E6 transcriptional patterns in cell lines and cervical tumours
To evaluate whether nucleotide changes in E6 could have an effect on its expression, transcriptional patterns were analysed. pcDNA plasmids harbouring reference, European or African E6 oncogenes were transfected into different cell lines. After selection, G418-resistant clones were assessed for the presence of E6 by PCR and transcriptional patterns were analysed through RT-PCR (Fig. 1a, b). Evident differences were found at the transcriptional level between the African and the other two isolates, in particular the relative levels of E6 and E6*I transcripts, suggesting differences at the RNA-processing level.

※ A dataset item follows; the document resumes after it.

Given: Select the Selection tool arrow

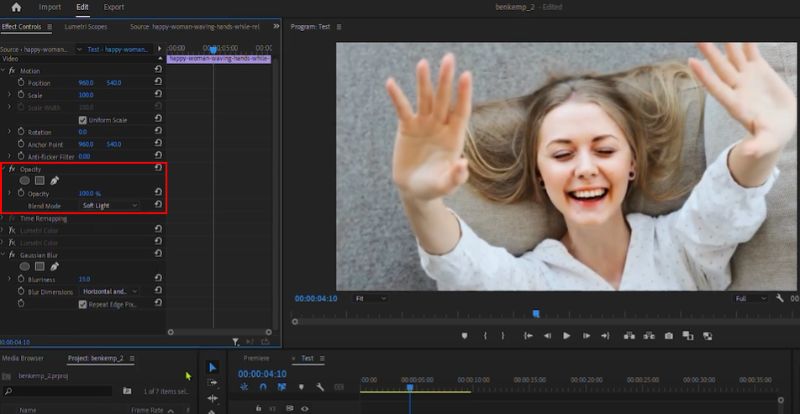Looking at the screenshot, I should [212, 368].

Fig. 1(a) shows the presence of the two transcripts in all clones: that of 477 nt corresponds to the full-length E6 transcript and that of 295 nt to the E6*I transcript. Sequencing the corresponding PCR products confirmed the nature of the observed RT-PCR products. The most important finding in this assay was the different proportion of each transcript within the different E6 isolates. In the clones with the Asian–Amerindian and the European E6, we detected higher levels of full-length E6 transcript in relation to E6*I. In contrast, expression of E6*I was evidently favoured in clones with the African E6, where levels of the full-length E6 transcript were either greatly reduced or minimal.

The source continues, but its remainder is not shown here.